Stop ora di religione, ultima battaglia progressista

Stop ora di religione, ultima battaglia progressista

Abolire l’ora di religione. Questo lo scopo finale della mozione presentata al Senato da alcuni parlamentari. Si parla di sostituzione con l’educazione civica, o almeno questo è ciò che sostengono i senatori che hanno depositato la richiesta, ovvero Emma Bonino di + Europa, Roberto Rampi e Tommaso Cerno del PD, Loredana De Petris di LeU, Carlo Martelli del Gruppo Misto, ma anche Maurizio Buccarella, Elena Fattori e Matteo Mantero del M5S.

La mozione sull’ora di religione nasce dall’appello di gennaio di Carlo Troilo, dirigente della Associazione Luca Coscioni, in occasione del novantesimo anniversario dei Patti Lateranensi. Nella mozione si legge che “tutti questi privilegi per la Chiesa Cattolica contrastano con la crescente secolarizzazione della società italiana dove i cattolici praticanti sono circa il 30% della popolazione, e scendono al di sotto di questa percentuale fra i giovani”.

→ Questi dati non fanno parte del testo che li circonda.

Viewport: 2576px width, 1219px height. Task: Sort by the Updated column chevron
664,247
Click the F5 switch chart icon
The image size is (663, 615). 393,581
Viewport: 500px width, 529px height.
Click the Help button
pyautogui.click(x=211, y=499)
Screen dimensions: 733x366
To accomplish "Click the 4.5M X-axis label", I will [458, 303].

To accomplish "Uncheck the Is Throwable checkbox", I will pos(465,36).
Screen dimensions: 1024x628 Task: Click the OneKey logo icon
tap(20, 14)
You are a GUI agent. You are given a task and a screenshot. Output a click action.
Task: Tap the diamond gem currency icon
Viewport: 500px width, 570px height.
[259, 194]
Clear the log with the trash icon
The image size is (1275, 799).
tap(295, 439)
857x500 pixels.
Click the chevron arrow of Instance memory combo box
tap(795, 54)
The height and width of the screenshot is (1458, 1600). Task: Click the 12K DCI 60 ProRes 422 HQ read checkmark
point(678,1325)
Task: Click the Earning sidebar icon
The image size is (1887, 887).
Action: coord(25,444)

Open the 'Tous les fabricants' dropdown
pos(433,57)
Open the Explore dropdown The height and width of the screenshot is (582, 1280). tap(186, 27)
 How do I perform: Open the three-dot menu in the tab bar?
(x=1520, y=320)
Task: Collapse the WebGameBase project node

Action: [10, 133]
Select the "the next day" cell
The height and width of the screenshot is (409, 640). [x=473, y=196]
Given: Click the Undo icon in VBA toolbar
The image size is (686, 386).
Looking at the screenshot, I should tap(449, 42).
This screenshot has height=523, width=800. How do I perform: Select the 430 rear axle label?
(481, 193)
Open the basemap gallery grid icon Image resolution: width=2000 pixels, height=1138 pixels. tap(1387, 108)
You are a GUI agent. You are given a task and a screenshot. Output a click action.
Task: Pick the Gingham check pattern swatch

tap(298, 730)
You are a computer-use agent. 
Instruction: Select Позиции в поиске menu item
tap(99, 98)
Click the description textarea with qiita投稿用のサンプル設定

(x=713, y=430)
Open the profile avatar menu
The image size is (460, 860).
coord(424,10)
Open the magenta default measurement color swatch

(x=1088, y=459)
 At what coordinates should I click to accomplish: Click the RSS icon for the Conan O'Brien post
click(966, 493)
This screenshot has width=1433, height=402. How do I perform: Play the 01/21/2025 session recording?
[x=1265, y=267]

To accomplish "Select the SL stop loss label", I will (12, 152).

Le dichiarazioni di Troilo sono però di più ampio respiro: “Il nostro obiettivo  è quello della laicità dello Stato, che non è un obiettivo antireligioso, ma anzi profondamente rispettoso della libertà religiosa e di espressione. Vorrei che la scuola fosse il luogo dove vengono insegnati il pensiero critico e l’educazione civica, e vorrei che il danaro pubblico fosse utilizzato per finanziare progetti di interesse pubblico invece che assegnati a fondo perduto a organizzazioni religiose, che poi lo utilizzano anche per campagne politiche, come accaduto per il sabotaggio del referendum sulla legge 40. I privilegi fiscali per gli enti legati al Vaticano, oltre ad essere un danno per tutti i cittadini, sono una offesa innanzitutto ai cattolici, che vedono impropriamente utilizzata la motivazione religiosa per imporre misure di iniquità fiscale”.

Niente religione, sì all’educazione civica. Ma a quanto pare primi “sì” anche ad elementi di cultura islamica, stranamente sostenuti dai lottatori per la “laicità dello Stato”: si ricordi il caso delle ore di arabo in una scuola elementari, ben lontane dalla classica “lingua straniera” impartita e di solito culturalmente ben più prossima a noi (l’inglese, il francese, lo spagnolo o il tedesco).

Se a scuola intestardirsi contro un quadro formativo che – dovrebbe essere ovvio ma evidentemente non lo è – non afferisce certamente alla fede ma alla preservazione culturale di certe radici ineludibili non solo dalle radici italiane ma addirittura europee, la questione si fa più interessante se si analizzano altri aspetti della richiesta.

Si potrebbe considerare infatti un lato relativamente positivo del testo quello di stabilire non solo le regole sull’IMU dei beni immobili della Chiesa Cattolica ma anche di recuperare le ICI non pagate in passato. Relativamente perché andrebbe sempre ricordato che non è solo la Chiesa cattolica a non pagare le imposte sugli immobili, ma qualunque confessione professi in un luogo di culto.

Tuttavia, la schiacciante maggioranza di immobili del Vaticano sul nostro territorio – per palesi ragione storiche – rispetto a quelli di altre religioni, suggerisce che forse una riflessione sul tema potrebbe svilupparsi.